In brief, there is an underlying triad which operates to allow systematic illegality to take place. It has been suggested that the criminal has become a part of the nexus in the last three decades. Either the politician or the businessman is a criminal. Thus, a large number of politicians and elected representatives have cases against them. This has led to the spread of criminalization in society and resistance to illegality has weakened amongst the people and also the official machinery. Regulatory agencies (say, intelligence agencies, police men, inspectors and so on) have weakened due to their involvement in illegality. They are used to put a cover on the illegalities of their masters, the top businessmen, politicians and bureaucrats and so they indulge in this in the routine way and also do some small illegalities for lesser people.
Those in power are the ones indulging in illegality under the garb of acting within the law. Hence they are not interested in solving the problem of growing black economy and illegality in society. They benefit from it and encourage it. They have private information about how the black economy functions but are not interested in tackling it since that would hurt their interest. They make a pretence of solving the problem by changing rules and making new laws but all of them are subverted to find new ways of making black incomes.

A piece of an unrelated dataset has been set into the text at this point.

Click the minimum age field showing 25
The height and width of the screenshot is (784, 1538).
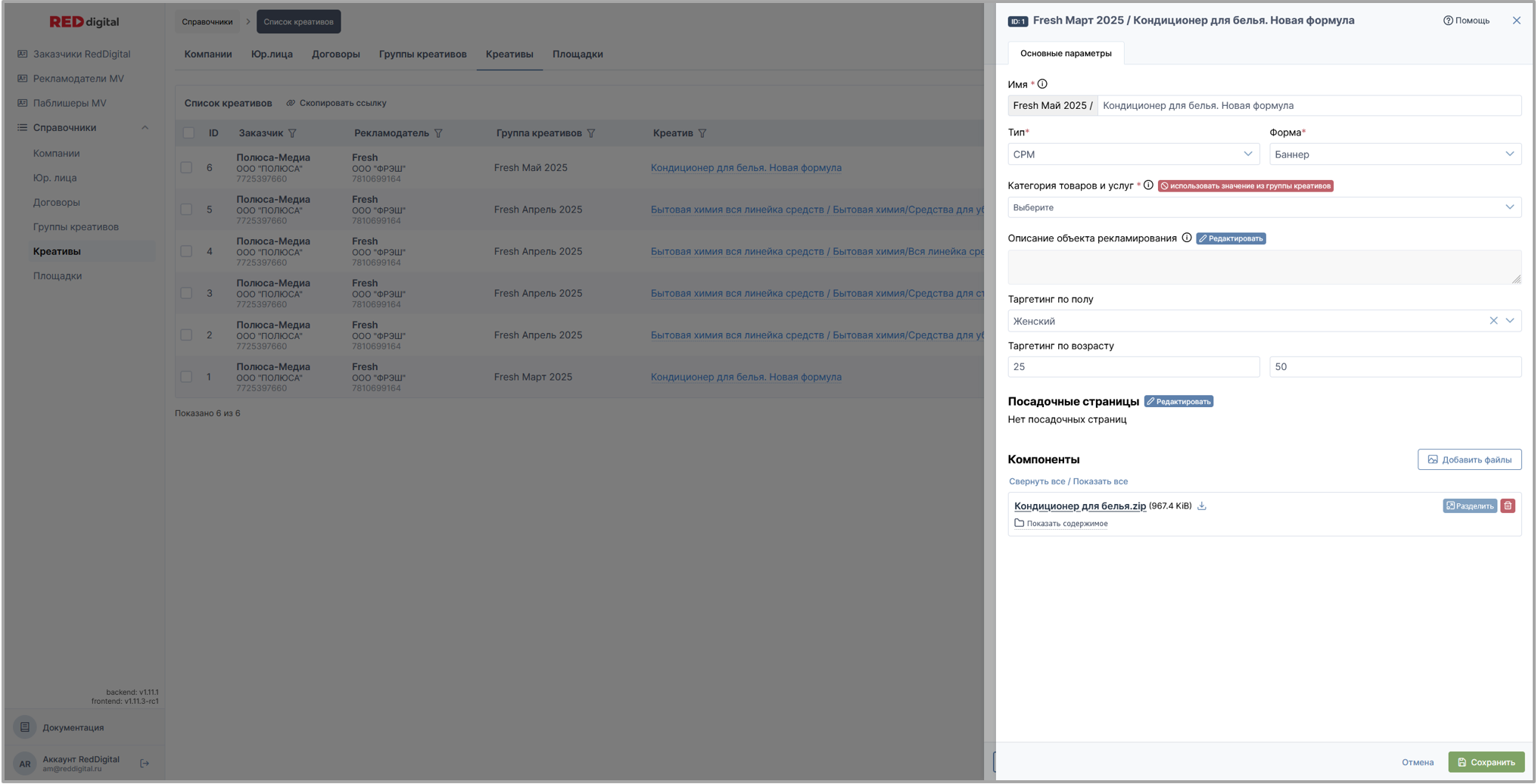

In India, at least 40 Committees and Commissions have looked into the different aspects of the black economy over the last sixty years and have made thousands of suggestions and hundreds of them have been implemented but the black economy continues to proliferate. Thus, it is not that the policy maker does not know what should be done to tackle the problem but the political will is lacking amongst the elite sections because of their self interest. In this sense, the problem is a political one and one of weak democracy where those who are in power are not accountable to the people of the country. That is why the Right to Information is an important tool to fight illegality and black economy – it undermines secrecy. In India it has been implemented in a diluted way after 2005 and has produced some results and in the long run it holds hope of achieving much by narrowing the gap between legality and illegality.